Comprehensive assessment of protein loop modeling programs on large-scale datasets: prediction accuracy and efficiency

Author:

Wang Tianyue1,Wang Langcheng2,Zhang Xujun1,Shen Chao1ORCID,Zhang Odin1,Wang Jike1,Wu Jialu1,Jin Ruofan3,Zhou Donghao4,Chen Shicheng1,Liu Liwei5,Wang Xiaorui6ORCID,Hsieh Chang-Yu1,Chen Guangyong7,Pan Peichen1ORCID,Kang Yu1ORCID,Hou Tingjun1ORCID

Affiliation:

1. College of Pharmaceutical Sciences, Zhejiang University , Hangzhou 310058, Zhejiang , China

2. Department of Pathology, New York University Medical Center , 550 First Avenue, New York, NY 10016 , USA

3. College of Life Sciences, Zhejiang University , Hangzhou 310058, Zhejiang , China

4. Shenzhen Institute of Advanced Technology, Chinese Academy of Sciences , Shenzhen 518055, Guangdong , China

5. Advanced Computing and Storage Laboratory, Central Research Institute , 2012 Laboratories, Huawei Technologies Co., Ltd., Shenzhen 518129, Guangdong , China

6. State Key Laboratory of Quality Research in Chinese Medicines, Macau University of Science and Technology , Macao , China

7. Zhejiang Lab, Zhejiang University , Hangzhou 311121, Zhejiang , China

Abstract

Abstract Protein loops play a critical role in the dynamics of proteins and are essential for numerous biological functions, and various computational approaches to loop modeling have been proposed over the past decades.
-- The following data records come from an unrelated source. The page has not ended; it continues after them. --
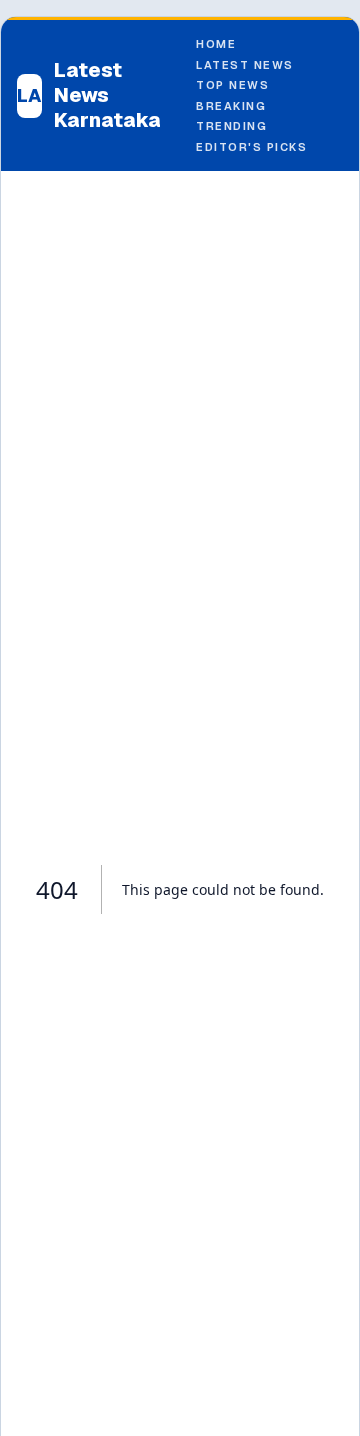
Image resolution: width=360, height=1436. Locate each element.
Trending (231, 126)
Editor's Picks (252, 147)
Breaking (231, 106)
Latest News (245, 65)
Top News (232, 85)
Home (216, 44)
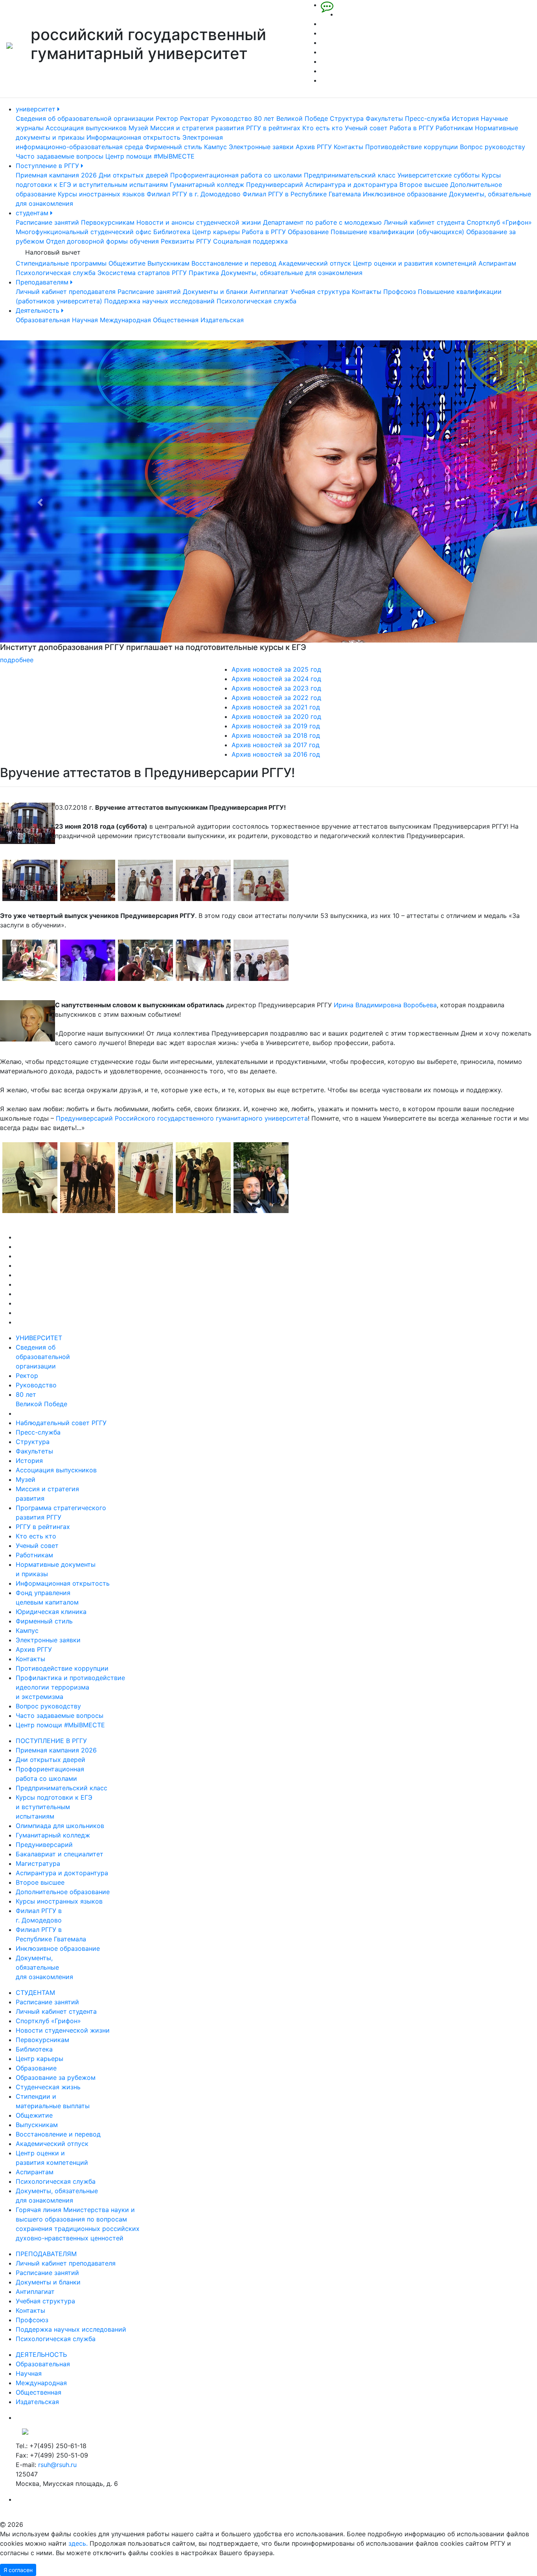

However, a comprehensive understanding of the strengths and weaknesses of each method is lacking. In this work, we constructed two high-quality datasets (i.e. the General dataset and the CASP dataset) and systematically evaluated the accuracy and efficiency of 13 commonly used loop modeling approaches from the perspective of loop lengths, protein classes and residue types. The results indicate that the knowledge-based method FREAD generally outperforms the other tested programs in most cases, but encountered challenges when predicting loops longer than 15 and 30 residues on the CASP and General datasets, respectively. The ab initio method Rosetta NGK demonstrated exceptional modeling accuracy for short loops with four to eight residues and achieved the highest success rate on the CASP dataset. The well-known AlphaFold2 and RoseTTAFold require more resources for better performance, but they exhibit promise for predicting loops longer than 16 and 30 residues in the CASP and General datasets. These observations can provide valuable insights for selecting suitable methods for specific loop modeling tasks and contribute to future advancements in the field.

Funder

National Key Research and Development Program of China

National Natural Science Foundation of China

Fundamental Research Funds for the Central Universities

Publisher

Oxford University Press (OUP)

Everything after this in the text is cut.